YOUR TASK. Rewrite the stretch of records from the line containing "Task: Click the red Ey Bz legend swatch" through the line containing "Action: [817, 313]", replacing "legend swatch" with "legend marker" and leaving everything else unchanged. Omit the pictures from your answer.

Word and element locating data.
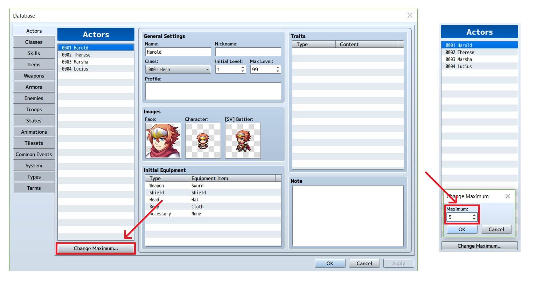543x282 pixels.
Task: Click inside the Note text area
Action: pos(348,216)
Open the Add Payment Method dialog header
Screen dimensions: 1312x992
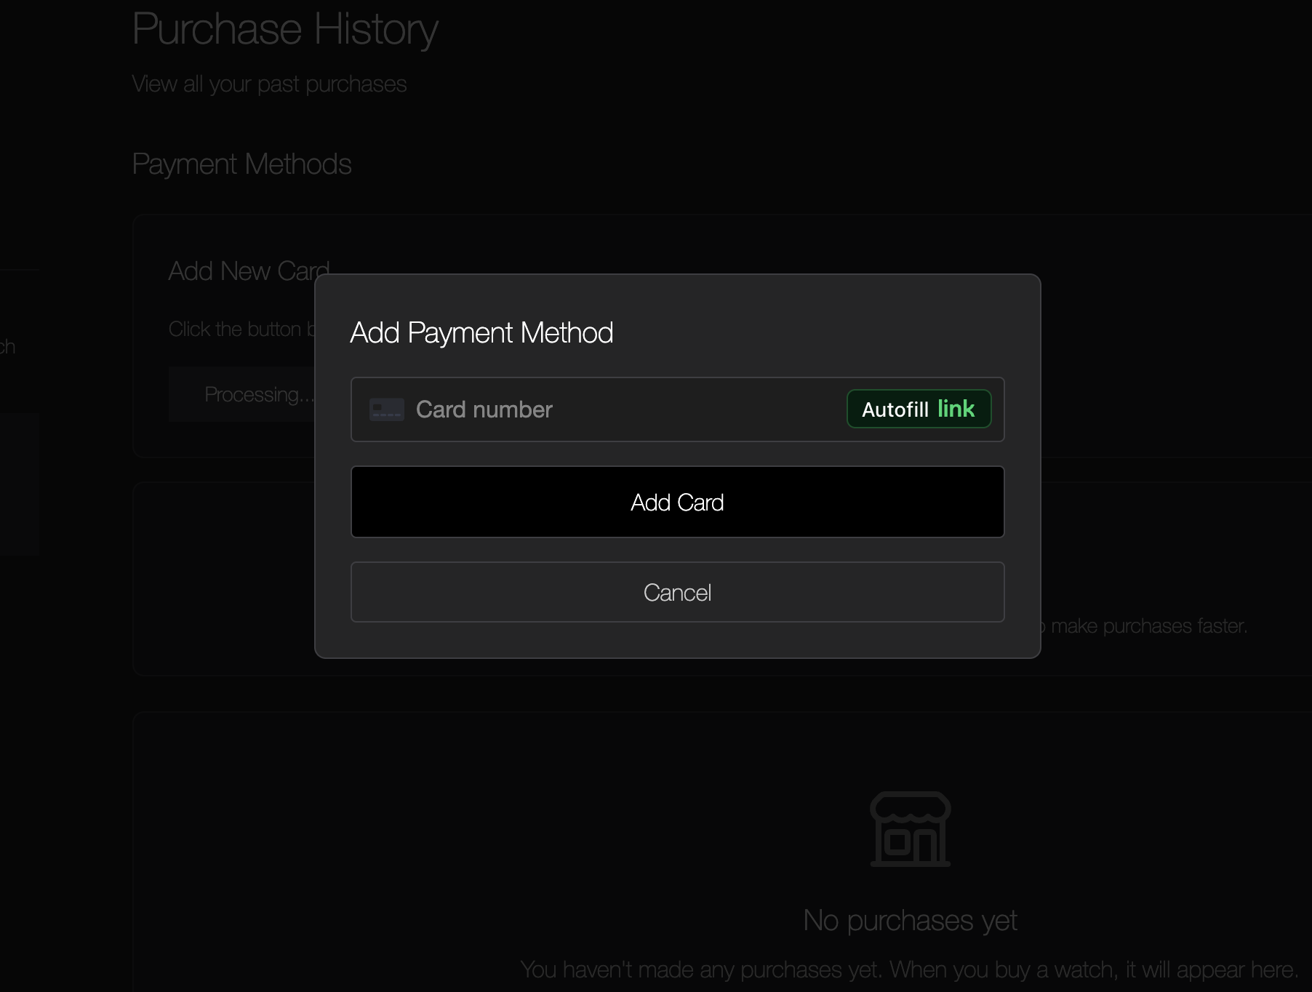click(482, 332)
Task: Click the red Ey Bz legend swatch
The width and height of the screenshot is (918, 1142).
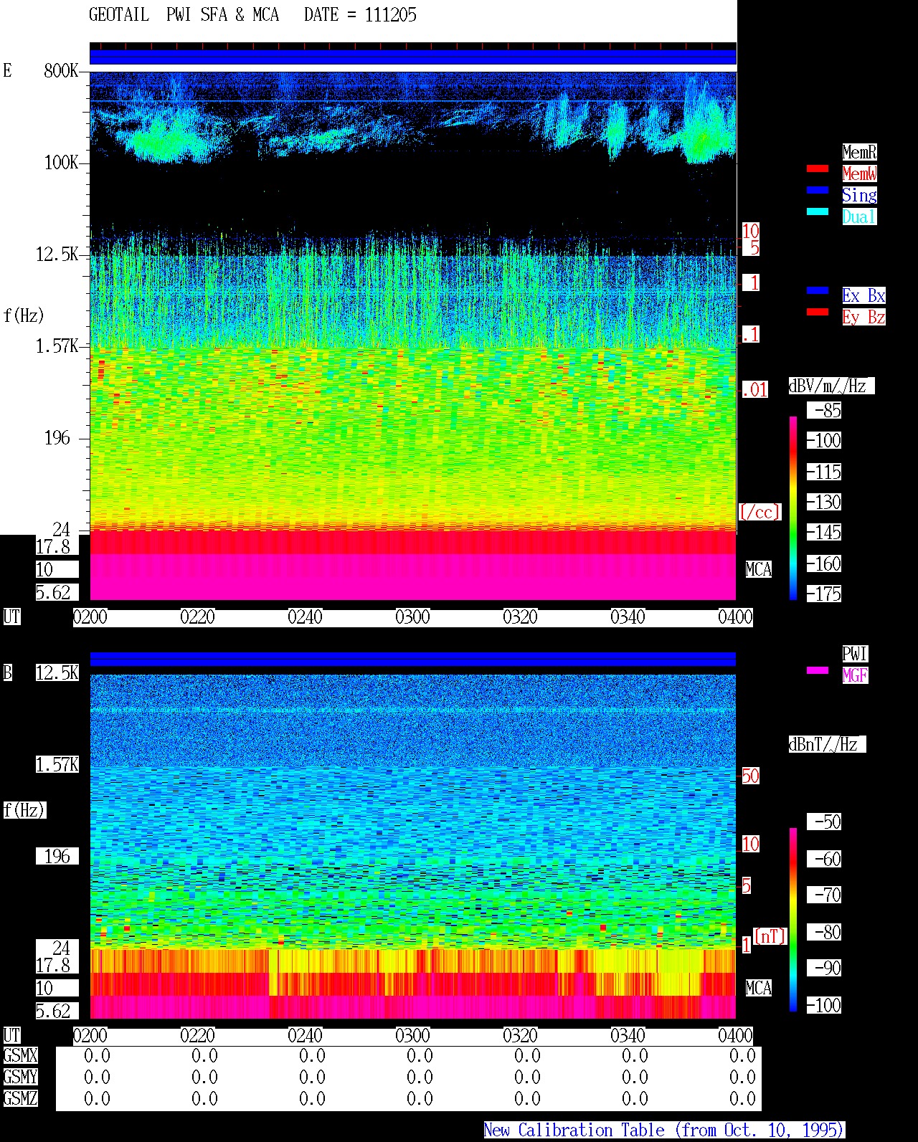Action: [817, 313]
--
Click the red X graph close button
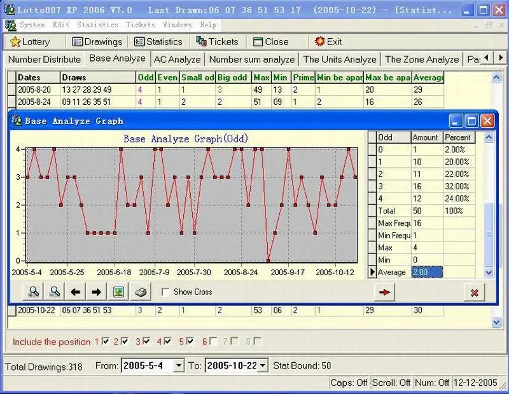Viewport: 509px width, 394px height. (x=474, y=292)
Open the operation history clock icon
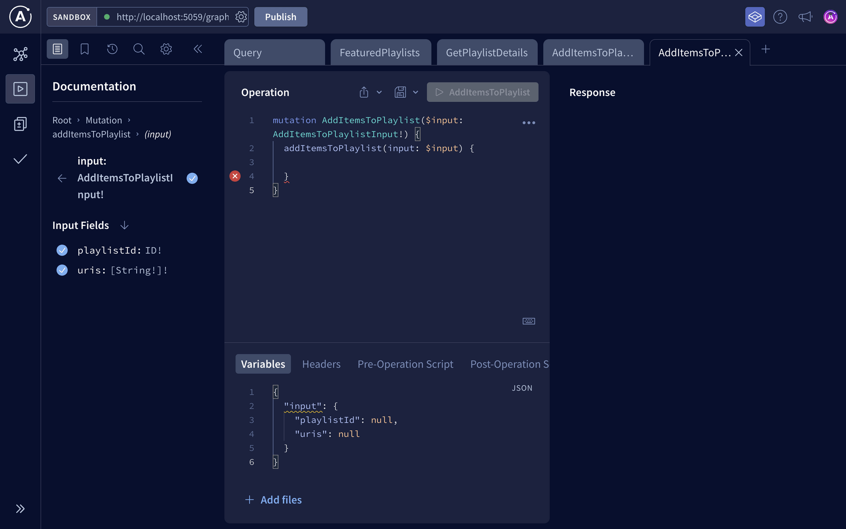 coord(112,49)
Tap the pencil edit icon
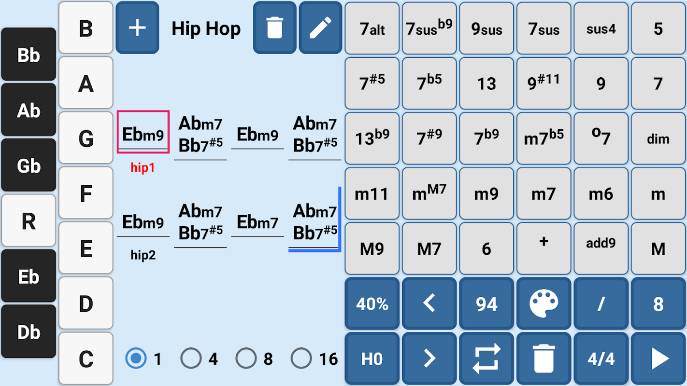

TASK SOLUTION.
Task: Click the red Ey Bz legend marker
The width and height of the screenshot is (918, 1142).
Action: [817, 313]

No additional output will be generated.